Probably a silly question as you seem to be doing most thing right, but is the tank getting lots of natural light from windows or even direct sunlight?


----------



## plantbrain (22 Apr 2009)

One thing to be very careful about, even if you think you are "hot to trot", an expert, or any other thing that makes you believe everything you think..........is the old CO2 issue.

There are a few ways to address it.
Rule out everything else first, nutrient seem okay to me, even if lean or high........
Light?

I'd reduce it, this takes the demand off CO2 and nutrients.

CO2?
Now comes to the hard part, eye balling right amount.
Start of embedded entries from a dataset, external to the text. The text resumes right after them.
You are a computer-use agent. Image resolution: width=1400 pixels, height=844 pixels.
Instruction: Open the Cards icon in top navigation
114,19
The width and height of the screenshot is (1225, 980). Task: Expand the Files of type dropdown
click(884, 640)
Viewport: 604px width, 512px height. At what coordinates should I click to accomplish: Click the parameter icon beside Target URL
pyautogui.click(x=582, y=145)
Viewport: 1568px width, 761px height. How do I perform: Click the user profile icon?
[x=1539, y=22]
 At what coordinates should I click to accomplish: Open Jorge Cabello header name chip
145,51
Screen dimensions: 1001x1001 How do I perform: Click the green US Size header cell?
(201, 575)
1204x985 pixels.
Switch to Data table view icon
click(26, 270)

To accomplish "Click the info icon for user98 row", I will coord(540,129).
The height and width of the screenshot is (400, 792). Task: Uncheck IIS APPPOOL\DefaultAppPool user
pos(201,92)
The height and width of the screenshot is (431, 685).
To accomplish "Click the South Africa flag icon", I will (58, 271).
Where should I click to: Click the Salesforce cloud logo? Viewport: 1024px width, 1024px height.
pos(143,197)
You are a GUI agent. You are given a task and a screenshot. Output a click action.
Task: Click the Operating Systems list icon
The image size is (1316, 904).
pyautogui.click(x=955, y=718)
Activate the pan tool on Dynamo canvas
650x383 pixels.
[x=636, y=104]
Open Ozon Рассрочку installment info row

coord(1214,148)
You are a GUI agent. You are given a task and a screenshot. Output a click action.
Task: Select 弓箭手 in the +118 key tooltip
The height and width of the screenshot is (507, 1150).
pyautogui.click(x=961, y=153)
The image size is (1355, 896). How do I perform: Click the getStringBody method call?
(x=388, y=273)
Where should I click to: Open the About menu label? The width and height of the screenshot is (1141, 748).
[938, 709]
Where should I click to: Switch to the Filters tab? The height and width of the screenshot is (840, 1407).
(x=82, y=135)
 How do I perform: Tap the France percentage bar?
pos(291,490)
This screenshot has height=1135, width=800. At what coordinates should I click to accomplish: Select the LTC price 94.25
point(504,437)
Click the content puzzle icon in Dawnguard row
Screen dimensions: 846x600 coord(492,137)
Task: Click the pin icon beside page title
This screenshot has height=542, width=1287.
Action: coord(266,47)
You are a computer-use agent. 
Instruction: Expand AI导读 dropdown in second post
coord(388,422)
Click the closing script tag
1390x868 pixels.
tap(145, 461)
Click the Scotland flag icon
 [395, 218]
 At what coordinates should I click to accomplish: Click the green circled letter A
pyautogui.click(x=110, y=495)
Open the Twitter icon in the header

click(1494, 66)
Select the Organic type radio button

I'd suggest adding CO2 only when it's needed, reason being you can add more with much less fish stress and higher current if you add it only during the day cycle.

Plants add O2 during the day, so that helps fish breath easier in relation to higher CO2.
At night, plants do not add O2............so don't waste it nor needlessly stress fish.

Do not sacrifice current to save CO2 either, nor rely heavily on Drop checkers and ph/KH.
They get you close, but you have to eyeball the effects often.
You might consider Easy Carb etc till you dial in the CO2 better.

This will help hurt the algae, help the plants etc, also water changes and perhaps a 3 days blackout can beat back many species of algae without too much issue to plants, gloss will get leggy, but just mow it and it'll come back later.

Try Excel and CO2/more water changes for now though, reduced the light intensity etc.
That typically takes care of most issues.

Focus on making the plants grow, not killing the algae.

Regards, 
Tom Barr


----------